Dans la perspective du rétablissement des frontières entre l'Union européenne et le Royaume-Uni, les autorités portuaires néerlandaises et les communes-hôtes de terminaux de ferries ont pris le devant et aménagé les infrastructures nécessaires pour les centaines de camions « en rade », 400 selon ses calculs. 

Mieux vaut prévenir que guérir. En vue de la zizanie qui risque de produire dans le port de Rotterdam avec le rétablissement des frontières entre l'Union européenne et le Royaume-Uni, les autorités portuaires et les communes-hôtes des cinq terminaux de ferries concernés, prennent le devant. Elles ont aménagé des aires de parking pour les camions qui seraient bloqués sur le continent faute de détenir les documents pour embarquer ou attestant les contrôles sanitaires.

À l'heure actuelle, les terminaux de Stena Line, P&O, DFDS et CldN sont configurés pour permettre un passage et une manutention expresses des poids lourds et de leur chargement, sans emplacement prévu pour le stationnement des camions ou l’entreposage des marchandises.

Cinq terrains disséminés dans la région de Rotterdam prévoient donc d'accueillir 700 camions « en rade » qui n'auront pas enregistré leur chargement via la base de données informatiques Portbase.
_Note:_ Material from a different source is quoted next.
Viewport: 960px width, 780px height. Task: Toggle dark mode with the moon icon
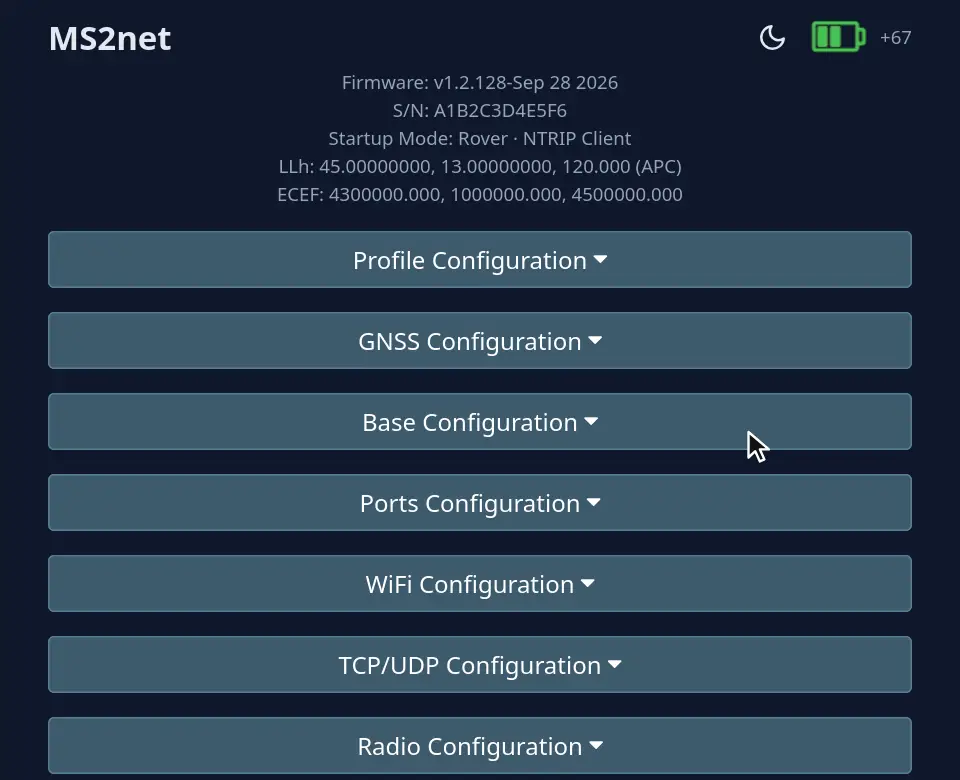772,37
Ils pourront y stationner le temps de mettre leur situation en règle.

Effet inattendu, la ruée sur les entrepôts 

Le port a prévu d'exfiltrer les camions non en règle en les déviant sur des voies de circulation spéciales avant d'atteindre les terminaux de ferries. Selon les simulations faites par la société portuaire, quelque 400 camions pourraient échouer chaque jour sur ces aires de parking. Au global, les transports de marchandises par ferry entre le port de Rotterdam et les îles britanniques portent sur quelque 40 Mt/an.
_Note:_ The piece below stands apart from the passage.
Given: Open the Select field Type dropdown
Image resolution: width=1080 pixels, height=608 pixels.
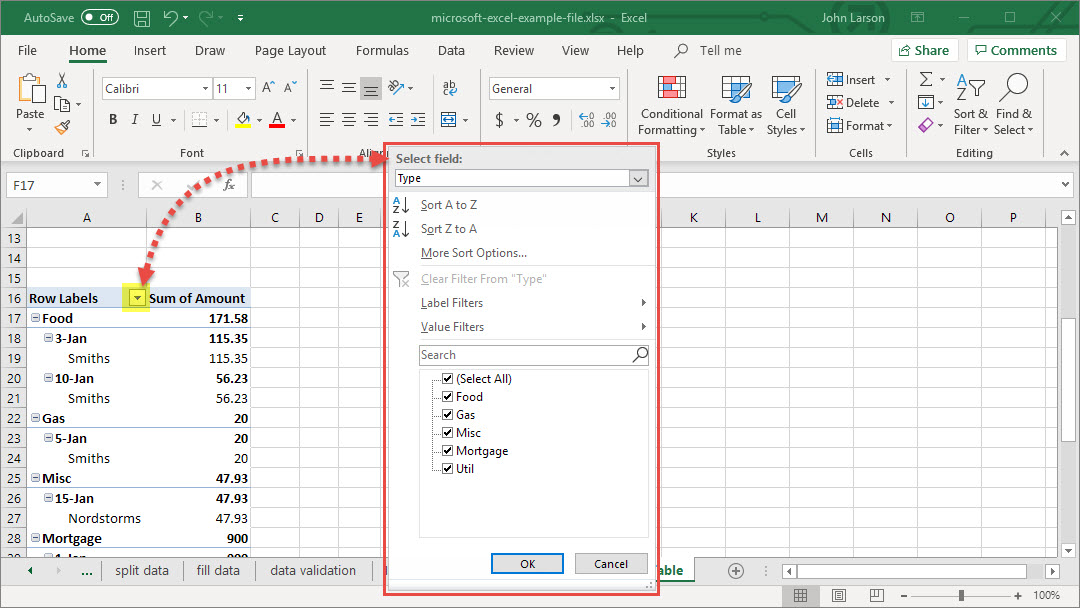Looking at the screenshot, I should coord(638,178).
Une campagne de prévention est aussi prévue. Des dépliants en cinq langues vont être distribués aux chauffeurs de poids lourds dans les tout prochains jours, indiquant les formalités de douane à suivre. Des informations similaires destinées aux transitaires vont aussi être disponibles dans la base de données Portbase.

Par ailleurs, craignant une rupture d'approvisionnement dans les semaines suivant la date butoir du 29 mars, les entreprises importatrices et exportatrices de biens vers le Royaume-Uni, y compris américaines et japonaises, se sont lancées voici plusieurs mois dans une course au stockage aux Pays-Bas. Le prix de location du mètre carré des entrepôts a ainsi augmenté de 10 à 15 % en quelques semaines.